Data formats

To make it easier to work together in a project we defined a standard way of storing data. This way was designed to be easy to use and also support the different programming languages. To reshape data from one format to the other, see SAM-format Reshaping.

Right now we use two main formats:

Long format (Sam data)

A lot of functions work on long format data (usually called sam-data). This is the easiest way to store data, since it doesn’t require a lot of columns and is more sparse when time indices are not the same for all signals. In this format we expect the following columns to be present:

TIME, ID, TYPE, VALUE

Those columns stand for:

  • TIME is a datetime column

  • ID specificies the object (Usually a location)

  • TYPE what is measured (Precipitation, flow or vibrations)

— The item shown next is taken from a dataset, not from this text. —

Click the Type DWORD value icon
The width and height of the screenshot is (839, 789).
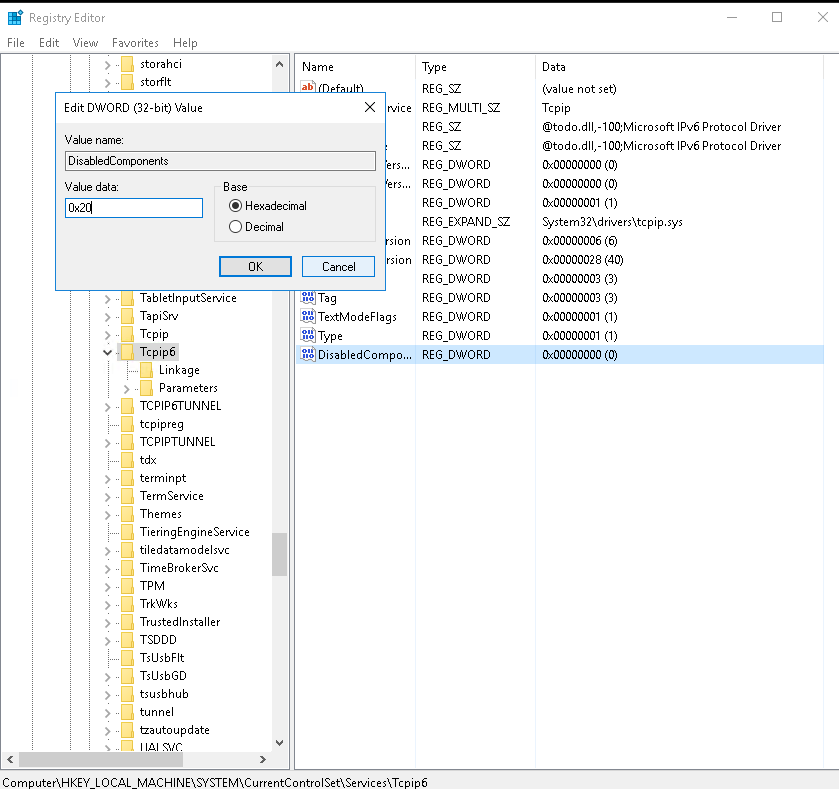[x=308, y=336]
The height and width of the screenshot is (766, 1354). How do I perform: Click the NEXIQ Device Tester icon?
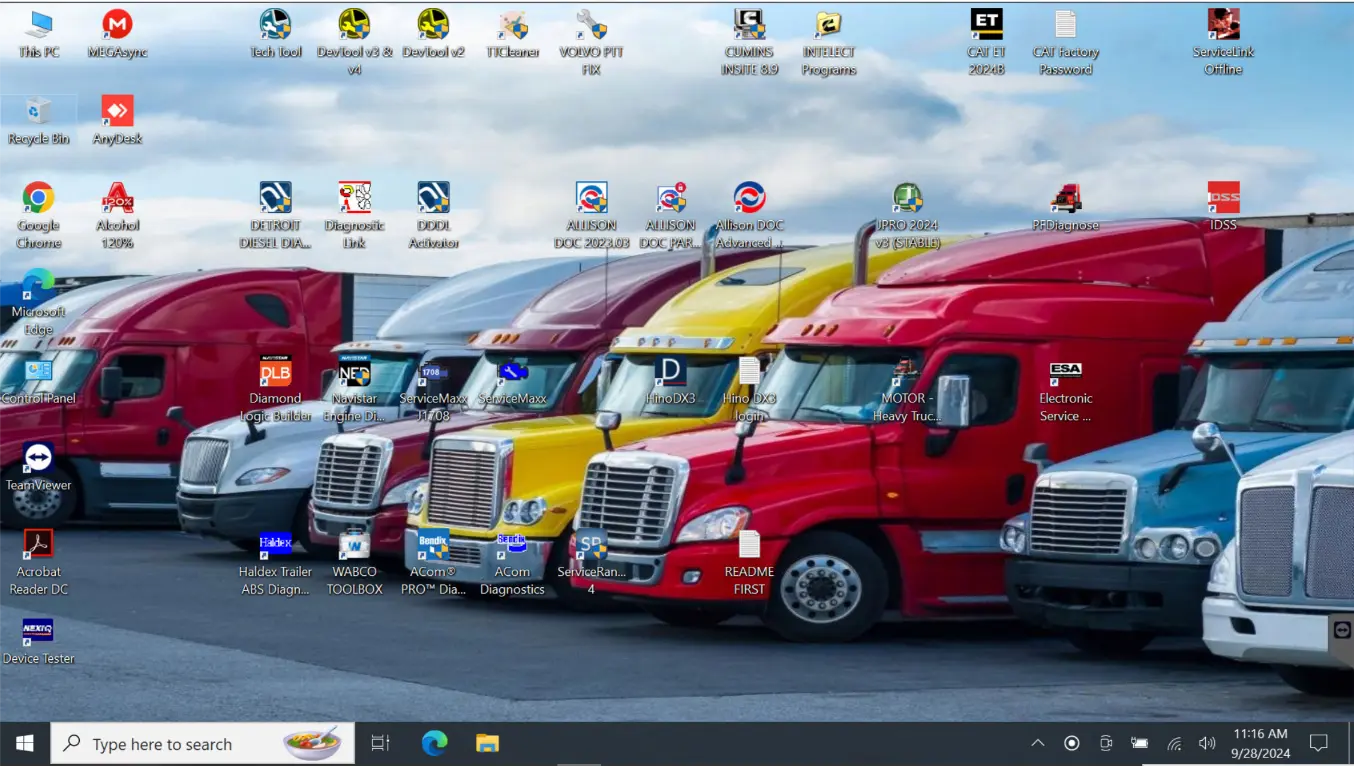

  • VALUE the measured sensor value

For example:

TIME

ID

TYPE

VALUE

2020-01-01 00:00:00

Pump1

Flow

2

2020-01-01 00:02:00

Pump1

Speed

800

Wide format

This format is used by the models and feature engineers. It usually has the following columns:

TIME, ID1_TYPE1, ID1_TYPE2, ID_TYPE1, …

Note that _ is the default separator, but it can be changed in the reshaping functions, in case your ID or TYPE contains an underscore.

The columns stand for:

  • TIME is a datetime column

  • ID_TYPE Columns signify the different sensor values per ID and TYPE

For example:

TIME

Pump1_Flow

Pump1_Speed

Pump2_Flow

2020-01-01 00:00:00

2

800

0

2020-01-01 00:02:00

3

802

0

Timezone

SAM does not need timezone information to work. However some feature engineering functions (like using datetime components) do expect the data to be in UTC (with or without tz info). Therefore it is strongly encouraged to make sure your data in in UTC, to prevent summer/winter-time issues. The feature engineer can take the local time into account while the data remains in UTC.